_Set problem 1_
Quote the passage on the PEDOT:PEG(PC) buffer layer word for word, starting with "Characterizations of the" and going on through "on glass substrate.".
_Set problem 2_
Continue the passage on the PEDOT:PEG(PC) buffer layer from the point where it stops.

-- START Source extract --

To form a D-HIL structure, we use poly(3,4-ethylenedioxythiophene)-block-poly(ethylene glycol) (PEDOT:PEG) doped with perchlorate (PC) in nitromethane (CH3NO2) (1 wt.%) as the buffer layer (which we refer to as PEDOT:PEG(PC)), which is spin-coated onto graphene prior to PEDOT:PSS deposition. The molecular structures of PEDOT:PEG(PC) and PEDOT:PSS are compared in Fig. 1a and Fig. 1b shows the transmittance of the spin-coated films on quartz substrates. Although PEDOT:PEG(PC) is less transparent than PEDOT:PSS (88.5% vs. 97.5%, at λ = 550 nm incident light wavelength), the difference in transparency does not limit the device performance, as shown later. The average sheet resistances of PEDOT:PEG(PC) and PEDOT:PSS on quartz were 25 ± 4 MΩ/sq and 17 ± 3 MΩ/sq at thicknesses of 40 nm and 20 nm, respectively. Replacing PSS with PEG, which co-polymerizes the PEDOT with PEG, renders PEDOT soluble in organic solvents and enables it to efficiently wet the hydrophobic surface of graphene, as well as other substrates onto which spin-coating of uniform PEDOT:PSS is difficult.

Figure 1
figure 1

Characterizations of the D-HIL structure.

(a) Molecular structures of PEDOT:PEG(PC) and PEDOT:PSS. (b) Ultraviolet-visible spectroscopy transmittance spectra of each of the polymeric layers and of the double-layer, all spin-coated on quartz substrates. PEDOT:PEG(PC) and PEDOT:PSS layers were each spin-coated at 4000 rpm, resulting in film thicknesses of 40 nm and 20 nm, respectively, as measured by atomic force microscopy. Varying the spin speed (1500–5000 rpm) of PEDOT:PEG(PC) did not significantly affect its transmittance (<5% variation), film thicknesses (<10% variation) or sheet resistance (<5% variation). The D-HIL was formed by consecutive spin coating of PEDOT:PEG(PC) and PEDOT:PSS. The final D-HIL film thickness is 55 nm. The inset shows macroscopic photographs of each polymer film spin-coated on glass substrate.

-- END Source extract --
-- START Supplied data --

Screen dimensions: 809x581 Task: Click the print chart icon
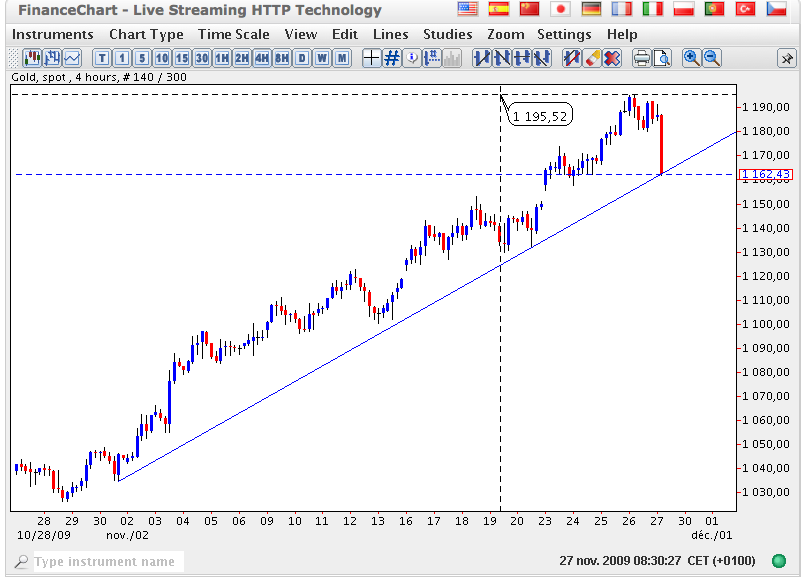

-- END Supplied data --

_Task output 1_
Characterizations of the D-HIL structure.

(a) Molecular structures of PEDOT:PEG(PC) and PEDOT:PSS. (b) Ultraviolet-visible spectroscopy transmittance spectra of each of the polymeric layers and of the double-layer, all spin-coated on quartz substrates. PEDOT:PEG(PC) and PEDOT:PSS layers were each spin-coated at 4000 rpm, resulting in film thicknesses of 40 nm and 20 nm, respectively, as measured by atomic force microscopy. Varying the spin speed (1500–5000 rpm) of PEDOT:PEG(PC) did not significantly affect its transmittance (<5% variation), film thicknesses (<10% variation) or sheet resistance (<5% variation). The D-HIL was formed by consecutive spin coating of PEDOT:PEG(PC) and PEDOT:PSS. The final D-HIL film thickness is 55 nm. The inset shows macroscopic photographs of each polymer film spin-coated on glass substrate.

_Task output 2_
This surface modification is confirmed by characterization of surface morphologies. The spin-coated PEDOT:PEG(PC) completely covers the graphene surface, in contrast to PEDOT:PSS, which coats graphene non-uniformly as shown in the optical micrograph from Fig. 2a, b. The better-wettability of PEDOT:PEG(PC) on graphene can be also observed from the contact angle measurement. Microscale droplets of both solutions, PEDOT:PEG(PC) and PEDOT:PSS, were placed on graphene transferred on quartz substrates to investigate the wettability and the static contact angle. As shown in Fig. 2c,d, the contact angles for PEDOT:PEG(PC) and PEDOT:PSS are 28.1 ± 1.4° and 91.2 ± 0.2°, respectively. Further characterizations of the D-HIL films are provided in the Supplementary Fig. S1 from the scanning electron microscopy (SEM) and atomic force microscopy (AFM). SEM images show that, although the PEDOT:PEG(PC) surface is rougher than that of PEDOT:PSS, it is smoothened by the subsequent coating with PEDOT:PSS (Supplementary Fig. S1b, d). And the observed roughness did not appear to affect device performance as shown later.

Figure 2
figure 2

Hole injection layer wetting properties on graphene surface.

Bright-field optical microscopy images of (a) PEDOT:PEG(PC) on graphene and bare quartz and (b) PEDOT:PSS on graphene and on bare quartz substrates. The white dotted lines indicate the edge of the graphene and the arrows denote dewetted PEDOT:PSS. Contact angle images of (c) graphene/PEDOT:PEG(PC) and (d) graphene/PEDOT:PSS. Figures (a) and (c) illustrate better wettability of the PEDOT:PEG(PC) on graphene surface than PEDOT:PSS on graphene.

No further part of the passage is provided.